Gekozen fragment:
▼

In het boek "HALT POLITIE" lazen we over de vangst van barmsijsjes en
fraters het volgende:
"Op een dag deelde een jachtopziener ons mee dat hij al verschillende
keren een man had zien rondscharrelen in de schorren ( een deel van de
Schelde richting Hoogerheide) die deel uitmaakten van een jachtgebied
waarop hij toezicht had. Hoewel hij de man al verschillende keren in
zijn doen en laten had gevolgd was hem nooit iets bijzonders opgevallen.

▲

Opgeslagen gegevens:
▼

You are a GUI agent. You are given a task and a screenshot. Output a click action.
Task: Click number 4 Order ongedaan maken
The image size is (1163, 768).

▲
▼

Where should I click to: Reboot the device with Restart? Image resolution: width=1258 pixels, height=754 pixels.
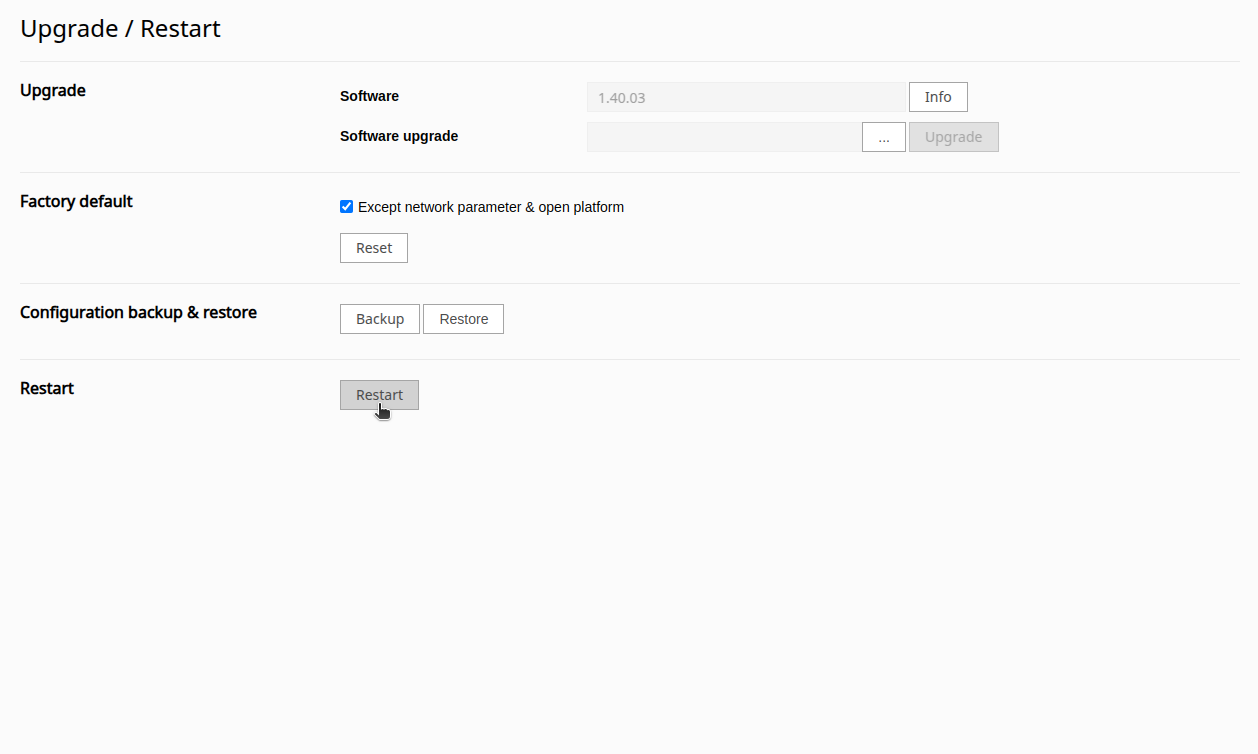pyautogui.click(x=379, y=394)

▲

Details opgave: Wie meldde volgens het gekozen fragment dat er herhaaldelijk een man in de schorren rondscharrelde? De gegevens zijn afkomstig uit een andere bron.

Juist antwoord: Een jachtopziener.